On 2014/8/18 20:27, Dr. David Alan Gilbert wrote:
* zhanghailiang (zhang.zhanghaili...@huawei.com) wrote:
For all NICs(except virtio-net) emulated by qemu,
Such as e1000, rtl8139, pcnet and ne2k_pci,
Qemu can still receive packets when VM is not running.
If this happened in *migration's* last PAUSE VM stage,
The new dirty RAM related to the packets will be missed,
And this will lead serious network fault in VM.
I'd like to understand more about when exactly this happens.
migration.c:migration_thread in the last step, takes the iothread, puts
the runstate into RUN_STATE_FINISH_MIGRATE and only then calls
qemu_savevm_state_complete
before unlocking the iothread.
Hmm, Sorry, the description above may not be exact.
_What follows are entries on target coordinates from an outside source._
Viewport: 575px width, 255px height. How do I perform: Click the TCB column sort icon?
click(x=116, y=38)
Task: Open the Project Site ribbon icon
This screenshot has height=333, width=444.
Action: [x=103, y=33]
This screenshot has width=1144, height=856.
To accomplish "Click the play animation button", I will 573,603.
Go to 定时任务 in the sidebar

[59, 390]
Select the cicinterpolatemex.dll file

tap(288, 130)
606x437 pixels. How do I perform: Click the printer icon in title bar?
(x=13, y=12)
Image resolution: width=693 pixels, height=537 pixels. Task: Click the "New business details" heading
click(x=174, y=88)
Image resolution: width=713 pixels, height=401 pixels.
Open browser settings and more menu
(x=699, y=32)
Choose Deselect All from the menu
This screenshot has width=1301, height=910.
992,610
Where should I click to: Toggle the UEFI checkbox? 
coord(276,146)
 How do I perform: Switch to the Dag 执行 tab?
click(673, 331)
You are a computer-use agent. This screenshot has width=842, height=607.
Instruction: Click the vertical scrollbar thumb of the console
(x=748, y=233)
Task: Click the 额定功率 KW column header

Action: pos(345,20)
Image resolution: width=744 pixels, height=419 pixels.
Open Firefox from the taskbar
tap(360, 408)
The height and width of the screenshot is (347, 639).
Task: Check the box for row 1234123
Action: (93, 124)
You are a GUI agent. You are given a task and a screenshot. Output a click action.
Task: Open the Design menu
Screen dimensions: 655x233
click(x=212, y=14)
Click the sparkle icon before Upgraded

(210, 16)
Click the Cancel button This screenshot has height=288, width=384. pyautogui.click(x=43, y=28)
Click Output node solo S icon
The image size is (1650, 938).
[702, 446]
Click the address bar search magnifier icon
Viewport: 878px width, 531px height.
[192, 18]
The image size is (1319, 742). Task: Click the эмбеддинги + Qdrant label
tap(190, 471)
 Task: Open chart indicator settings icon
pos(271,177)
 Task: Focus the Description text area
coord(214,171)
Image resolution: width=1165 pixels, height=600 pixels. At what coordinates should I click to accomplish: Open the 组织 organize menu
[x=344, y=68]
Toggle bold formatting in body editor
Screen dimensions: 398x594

Actually, the action of receiving packets action happens after the
migration thread unlock the iothread-lock(when VM is stopped), but
before the end of the migration(to be exact, before close the socket
fd, which is used to send data to destination).
I think before close the socket fd, we can not assure all the RAM of the
VM has been copied to the memory of network card or has been send to
the destination, we still have the chance to modify its content. (If i
am wrong, please let me know, Thanks. ;) )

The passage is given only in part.